■ Task description
Using the records below, give again exactly the lines from the line that contains "2,80m Müthing Front- Heckmulcher" through the line that contains "2,80m Müthing Mulcher MU 591 (179, 1447)", both ends included, and only those.

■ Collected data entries
....

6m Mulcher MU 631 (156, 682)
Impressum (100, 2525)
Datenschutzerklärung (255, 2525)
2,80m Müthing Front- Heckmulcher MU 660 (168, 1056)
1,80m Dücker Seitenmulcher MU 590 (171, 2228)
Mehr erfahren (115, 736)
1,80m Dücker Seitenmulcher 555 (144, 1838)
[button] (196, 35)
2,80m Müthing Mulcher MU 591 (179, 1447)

....

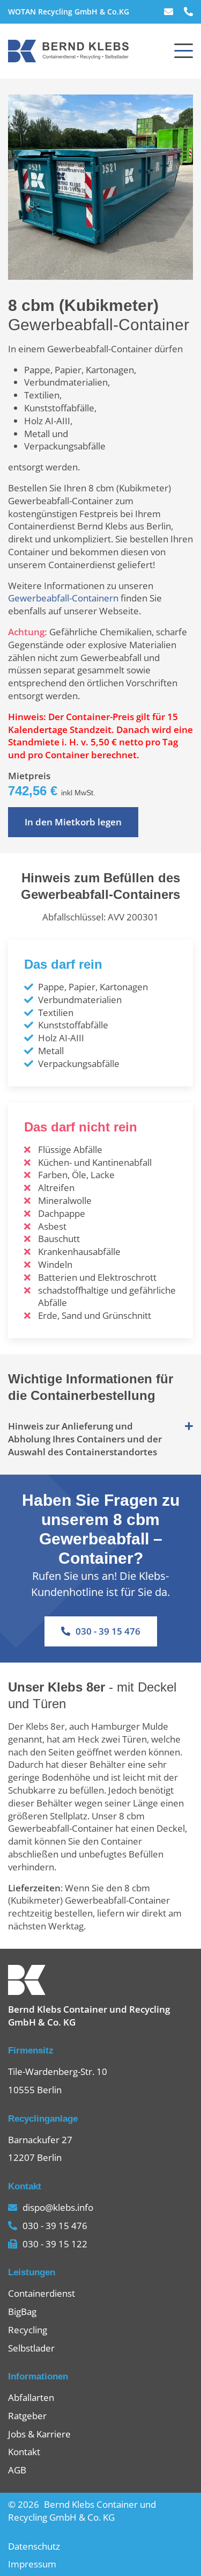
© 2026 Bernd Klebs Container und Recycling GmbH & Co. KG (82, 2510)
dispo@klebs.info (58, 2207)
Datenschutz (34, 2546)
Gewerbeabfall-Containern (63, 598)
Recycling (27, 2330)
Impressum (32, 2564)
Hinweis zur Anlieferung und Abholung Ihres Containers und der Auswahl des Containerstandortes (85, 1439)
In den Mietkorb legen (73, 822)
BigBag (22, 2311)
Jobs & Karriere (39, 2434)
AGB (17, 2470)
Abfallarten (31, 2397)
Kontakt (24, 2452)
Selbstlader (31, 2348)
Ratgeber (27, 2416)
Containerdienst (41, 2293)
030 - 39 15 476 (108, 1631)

....

■ Answer section
2,80m Müthing Front- Heckmulcher MU 660 (168, 1056)
1,80m Dücker Seitenmulcher MU 590 (171, 2228)
Mehr erfahren (115, 736)
1,80m Dücker Seitenmulcher 555 (144, 1838)
[button] (196, 35)
2,80m Müthing Mulcher MU 591 (179, 1447)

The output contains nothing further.